Reproduce the material that follows, keeping every line exactly as it is.

* [Input records]
%%

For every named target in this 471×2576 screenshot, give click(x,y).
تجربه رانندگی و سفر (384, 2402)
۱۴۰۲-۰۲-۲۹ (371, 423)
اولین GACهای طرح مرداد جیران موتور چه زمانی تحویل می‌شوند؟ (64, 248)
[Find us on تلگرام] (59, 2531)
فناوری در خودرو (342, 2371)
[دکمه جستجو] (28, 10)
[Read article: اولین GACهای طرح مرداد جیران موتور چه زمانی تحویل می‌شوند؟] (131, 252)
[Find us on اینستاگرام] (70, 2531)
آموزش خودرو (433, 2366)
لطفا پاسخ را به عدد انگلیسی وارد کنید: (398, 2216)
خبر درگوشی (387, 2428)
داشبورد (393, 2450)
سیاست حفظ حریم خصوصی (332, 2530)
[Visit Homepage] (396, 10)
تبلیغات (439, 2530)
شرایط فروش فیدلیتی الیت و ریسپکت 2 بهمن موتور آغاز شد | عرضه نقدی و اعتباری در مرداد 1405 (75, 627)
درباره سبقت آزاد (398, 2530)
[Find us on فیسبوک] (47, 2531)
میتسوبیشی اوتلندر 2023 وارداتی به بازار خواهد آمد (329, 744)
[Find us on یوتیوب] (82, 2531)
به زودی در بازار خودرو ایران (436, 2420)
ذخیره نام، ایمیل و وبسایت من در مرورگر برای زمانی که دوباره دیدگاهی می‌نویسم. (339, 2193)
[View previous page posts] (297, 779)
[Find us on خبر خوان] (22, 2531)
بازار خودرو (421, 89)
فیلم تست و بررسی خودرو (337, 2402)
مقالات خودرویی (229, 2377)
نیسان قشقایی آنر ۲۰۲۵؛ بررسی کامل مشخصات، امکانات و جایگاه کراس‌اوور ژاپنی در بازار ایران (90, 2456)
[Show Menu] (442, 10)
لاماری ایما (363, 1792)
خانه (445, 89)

%%

* [Answer box]
For every named target in this 471×2576 screenshot, give click(x,y).
تجربه رانندگی و سفر (384, 2402)
۱۴۰۲-۰۲-۲۹ (371, 423)
اولین GACهای طرح مرداد جیران موتور چه زمانی تحویل می‌شوند؟ (64, 248)
[Find us on تلگرام] (59, 2531)
فناوری در خودرو (342, 2371)
[دکمه جستجو] (28, 10)
[Read article: اولین GACهای طرح مرداد جیران موتور چه زمانی تحویل می‌شوند؟] (131, 252)
[Find us on اینستاگرام] (70, 2531)
آموزش خودرو (433, 2366)
لطفا پاسخ را به عدد انگلیسی وارد کنید: (398, 2216)
خبر درگوشی (387, 2428)
داشبورد (393, 2450)
سیاست حفظ حریم خصوصی (332, 2530)
[Visit Homepage] (396, 10)
تبلیغات (439, 2530)
شرایط فروش فیدلیتی الیت و ریسپکت 2 بهمن موتور آغاز شد | عرضه نقدی و اعتباری در مرداد 1405 (75, 627)
درباره سبقت آزاد (398, 2530)
[Find us on فیسبوک] (47, 2531)
میتسوبیشی اوتلندر 2023 وارداتی به بازار خواهد آمد (329, 744)
[Find us on یوتیوب] (82, 2531)
به زودی در بازار خودرو ایران (436, 2420)
ذخیره نام، ایمیل و وبسایت من در مرورگر برای زمانی که دوباره دیدگاهی می‌نویسم. (339, 2193)
[View previous page posts] (297, 779)
[Find us on خبر خوان] (22, 2531)
بازار خودرو (421, 89)
فیلم تست و بررسی خودرو (337, 2402)
مقالات خودرویی (229, 2377)
نیسان قشقایی آنر ۲۰۲۵؛ بررسی کامل مشخصات، امکانات و جایگاه کراس‌اوور ژاپنی در بازار ایران (90, 2456)
[Show Menu] (442, 10)
لاماری ایما (363, 1792)
خانه (445, 89)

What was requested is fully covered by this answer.